Worked example. A compound $\text{C}_4\text{H}_8\text{O}_2$ gives three proton NMR peaks: a triplet at $\delta\ 1.2$ (area 3), a quartet at $\delta\ 4.1$ (area 2), and a singlet at $\delta\ 2.0$ (area 3). Deduce the structure. Read the areas first, then the splitting. Areas $3:2:3$ give three proton environments holding 3, 2 and 3 hydrogens. Apply the $n+1$ rule in reverse: a triplet (area 3) is a $\text{CH}_3$ with 2 neighbours, and a quartet (area 2) is a $\text{CH}_2$ with 3 neighbours - each splitting the other, which is the classic ethyl group, $\text{CH}_3\text{CH}_2-$. That $\text{CH}_2$ lies far downfield at $\delta\ 4.1$, so it is attached to an oxygen. The remaining singlet (area 3) is a $\text{CH}_3$ with no neighbours at $\delta\ 2.0$, so it sits next to the C=O. Together: $\text{CH}_3\text{COOCH}_2\text{CH}_3$, ethyl ethanoate. A triplet-and-quartet pair is almost always an ethyl group - spot it first and the rest follows.
Proton NMR lab
Match proton evidence to chemical environment and neighbours.

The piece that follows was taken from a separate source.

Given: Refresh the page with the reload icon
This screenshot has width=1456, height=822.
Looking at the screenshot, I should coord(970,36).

| English | Chinese | Pinyin |
|---|---|---|
| proton | 质子 | zhì zi |
| chemical shift | 化学位移 | huà xué wèi yí |
| splitting | 裂分 | liè fēn |
| singlet | 单峰 | dān fēng |
| doublet | 双峰 | shuāng fēng |
| triplet | 三峰 | sān fēng |
| quartet | 四峰 | sì fēng |
| multiplet | 多重峰 | duō zhòng fēng |
| tetramethylsilane | 四甲基硅烷 | sì jiǎ jī guī wán |
| deuterated solvent | 氘代溶剂 | dāo dài róng jì |
37.4
Exam tips
- In $^{13}\text{C}$ NMR the number of peaks equals the number of carbon environments — use symmetry to count them.

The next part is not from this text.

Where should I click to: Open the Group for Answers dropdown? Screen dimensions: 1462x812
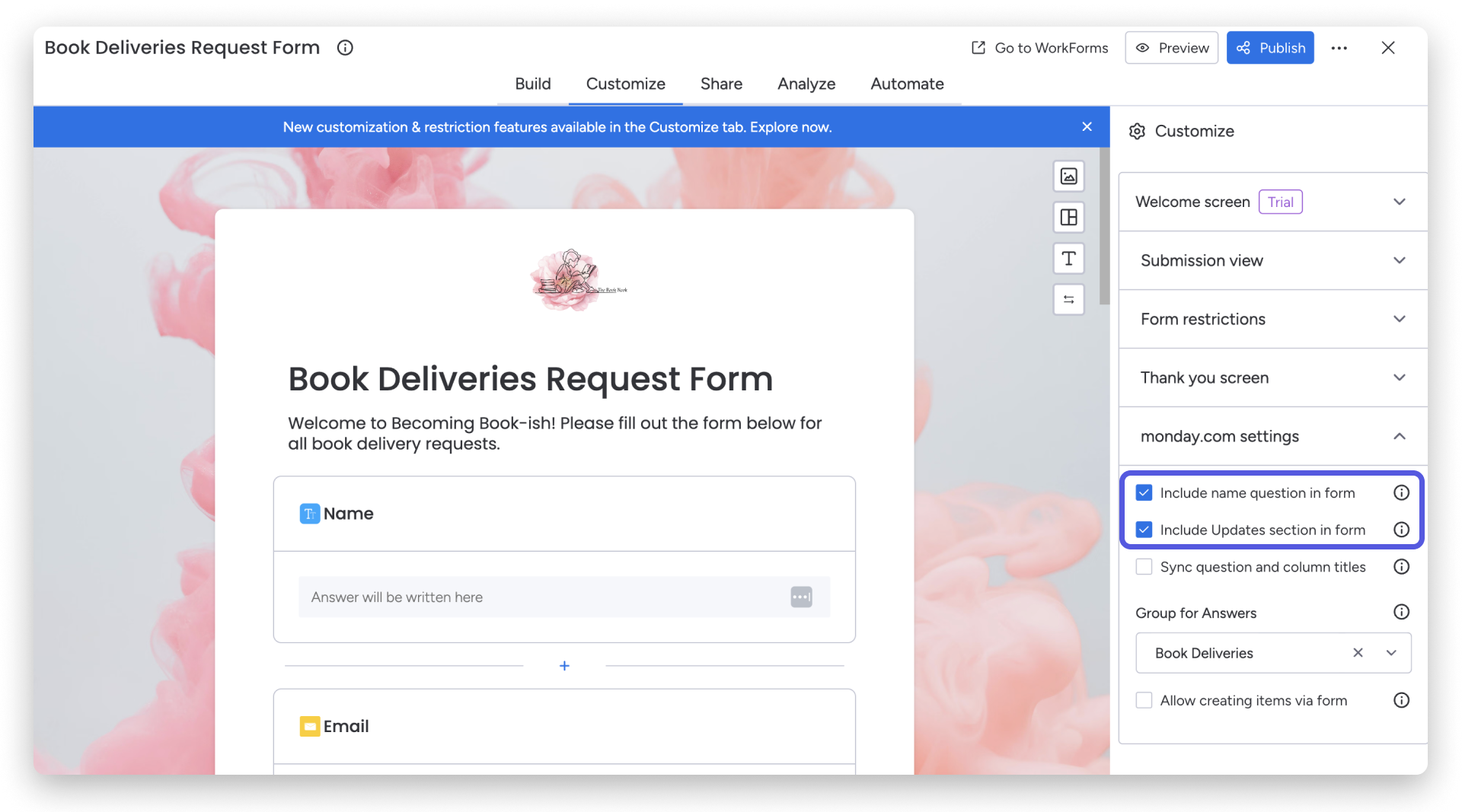pyautogui.click(x=1391, y=653)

- In $^1\text{H}$ NMR use chemical shift (data booklet), integration (ratio of H's) and splitting (the $n+1$ rule): a triplet + quartet means an ethyl group.
- TMS is the reference ($\delta = 0$); a $\text{D}_2\text{O}$ shake removes O-H and N-H peaks.
- Combine IR, mass spectrum and NMR to deduce a structure, stating which evidence gives which feature.